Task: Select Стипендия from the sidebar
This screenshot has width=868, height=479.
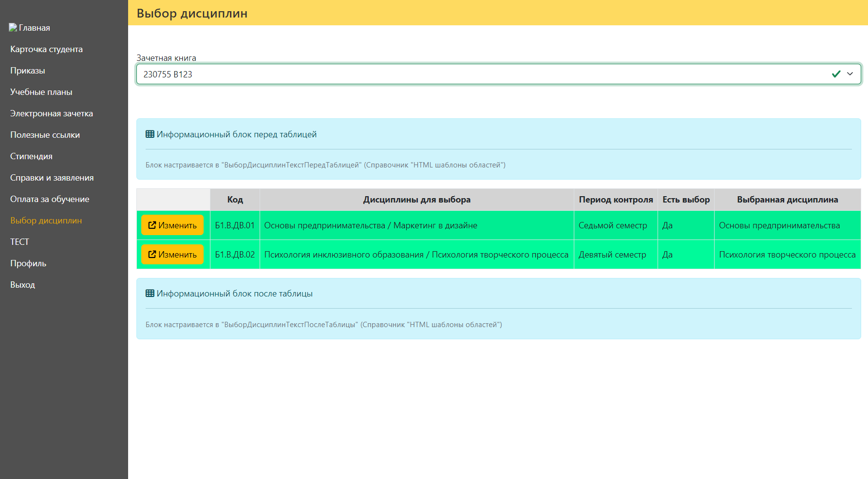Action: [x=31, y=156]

################

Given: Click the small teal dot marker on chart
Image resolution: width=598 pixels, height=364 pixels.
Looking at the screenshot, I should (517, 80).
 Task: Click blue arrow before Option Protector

################

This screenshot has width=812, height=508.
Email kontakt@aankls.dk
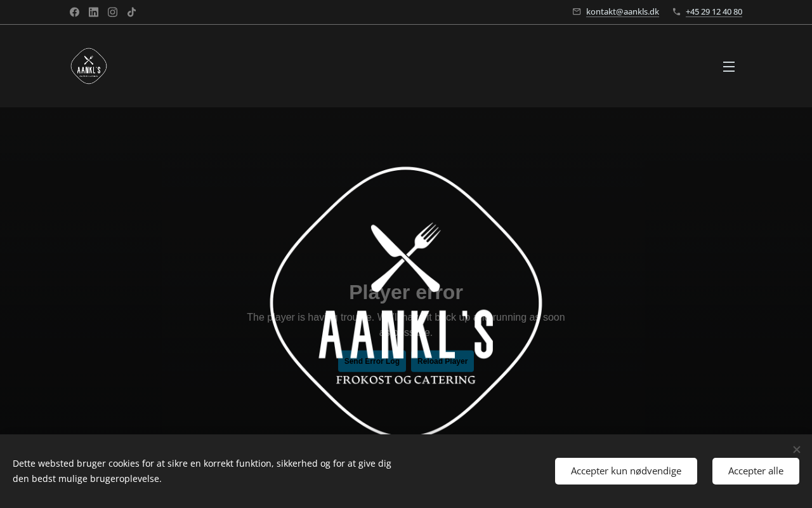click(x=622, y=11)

################

### Assigned task
From the records above, give again exactly the lines running from the line with "Given: Click the" to the line with "Task: Click blue", inclusive.

### Solution
Given: Click the small teal dot marker on chart
Image resolution: width=598 pixels, height=364 pixels.
Looking at the screenshot, I should (517, 80).
 Task: Click blue arrow before Option Protector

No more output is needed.